Кайл не сразу сел в коляску, а вместо этого обошел вокруг нее и посмотрел на пруд. Роуз последовала за ним и остановилась рядом. Он сегодня простился не только со своим благодетелем и покровителем – со смертью Коттингтона заканчивался большой период его жизни.
– Ты часто бывал здесь? – спросила Роуз.
– Не часто. Но когда я уехал учиться, между семестрами на каникулах он посылал за мной. В первый раз вышло так, что половина нашей деревни следовала за его посланцем к коттеджу дяди, чтобы узнать, что происходит.
– Значит, он регулярно принимал тебя.
– Да, и, возможно, эти визиты он воспринимал как часть обучения.
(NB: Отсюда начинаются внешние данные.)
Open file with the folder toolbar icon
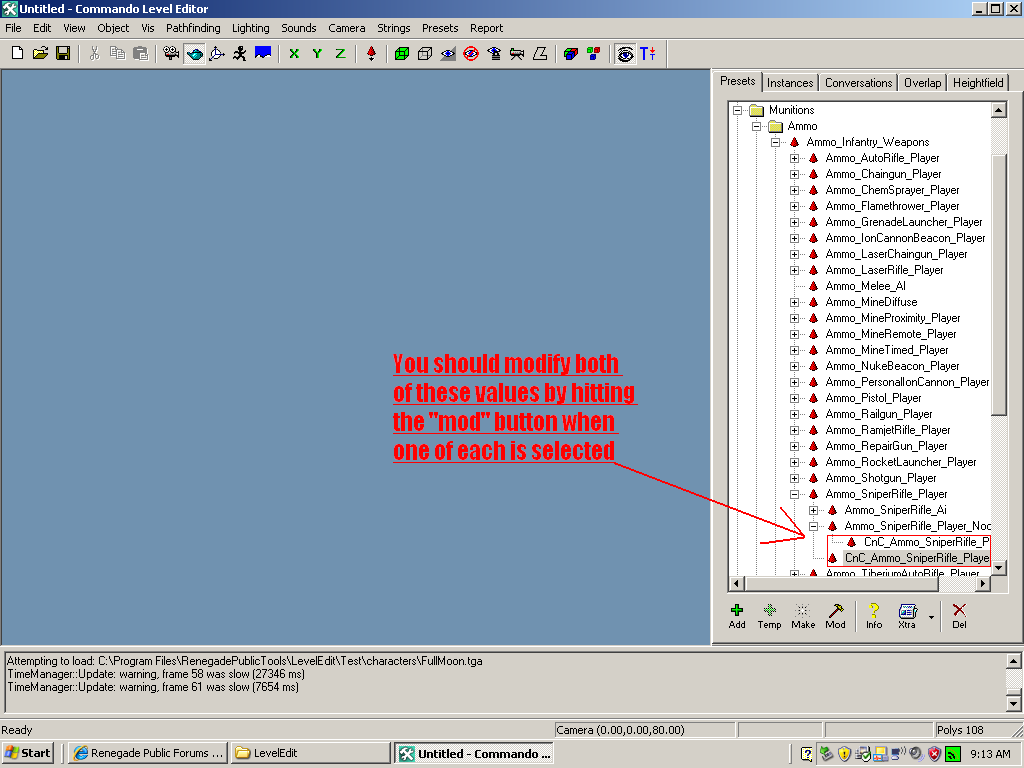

– Скорее его интересовали твои успехи. К тому же ты привозил ему новости из Дарема, а позже из Парижа и Лондона. Осмелюсь высказать предположение, что беседа с тобой была для него гораздо интереснее, чем любая другая в этом графстве.
– Возможно.
– Ты говорил с ним о шахте?
Кайл кивнул:
– Он сделает что сможет, но в самом лучшем случае это даст только отсрочку. Это может дать шахтерам время, чтобы обеспечить свою безопасность. Есть возможность это сделать.
В тоне его не было оптимизма: он не особенно рассчитывал на то, что предлагаемые им способы обеспечения безопасности будут приняты.
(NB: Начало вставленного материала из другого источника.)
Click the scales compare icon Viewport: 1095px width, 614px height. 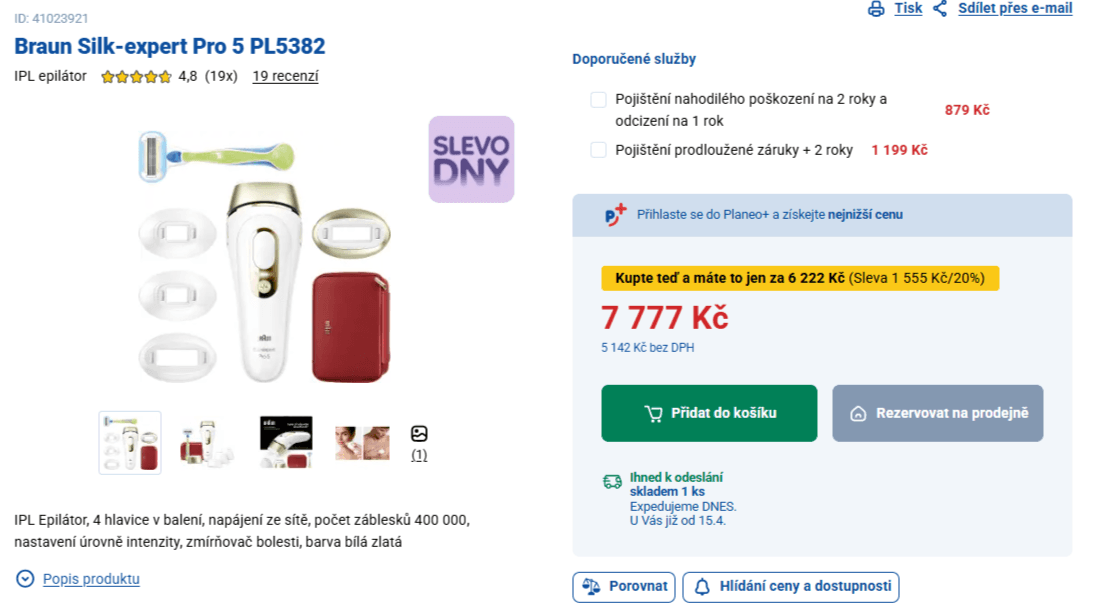tap(592, 587)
– Я думаю, ты сделал все, что мог.
– Ты так считаешь?
Они повернулись к экипажу.
– Ты спокоен, Кайл. Это была хорошая беседа? Ты смог говорить с ним свободно, как хотел?
– Да, это был очень хороший разговор. Он задавал мне вопросы и ответил на все, о чем я осмелился у него спросить.
Они сели в экипаж. Едва лошади тронулись, погруженность Кайла в себя рассеялась.
Карета почти въехала в Тислоу, когда Кайл обратил внимание на необычную тишину.
Он приказал кучеру остановиться и выглянул из окна кареты.
Роуз тоже выглянула.
– В чем дело? Мне кажется, все спокойно.
– Слишком спокойно. В это время дня здесь должен быть народ. Во всяком случае, должны сновать женщины.